Mifepristone by itself. Short term antagonising the GR can reset the stress system and can be useful for anyone here with “psychotic depression” characterised by chronic elevated cortisol. GR also works in tandem with AR and has almost identical function. Our condition is likely also characterised by overexpressed GR.
I don’t see much hope for a cure outside of science which can be directly correlated to CRPC research, so I use that as a screen nowadays and have more or less stopped researching with the improvements.

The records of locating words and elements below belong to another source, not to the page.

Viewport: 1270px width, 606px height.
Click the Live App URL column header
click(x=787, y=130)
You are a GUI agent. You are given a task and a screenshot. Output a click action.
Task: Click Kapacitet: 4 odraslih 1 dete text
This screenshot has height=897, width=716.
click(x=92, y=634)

The reason why I feel so good completely shut down is because of the etiology of PFS / hormone refractory cells. In some literature the optimal response change to androgens in vitro was from 0.1nm to 0.001nm. Quite staggering. We are in a way lucky to have such a strong tie with CRPC research but at the same time 5 or so decades and many millions of dollars has not cured that condition. There has been dozens of red herrings where various approaches work in vitro but not in humans. The main hope imo is from gene therapy and that’s a decade or so away.
In the time being I treat and live on.
Mifepristone helped the lawyer recover after years of fin and ofs
It definitely is a hopeful method. I know that one guy without a doubt was lucky with this one and fixed himself.
There were a bunch of people that also tried it using non-perfect sources. The negatives some pointed out seemed to me to be signs of re-activating highly expressed AR rather than fixing the AR expression issue because the signs were of hyper-androgen nature e.g rapid increase in MPB. It’s a shame it didn’t help with the tissues they wanted to fix. It worked for areas like their hair follicles lol.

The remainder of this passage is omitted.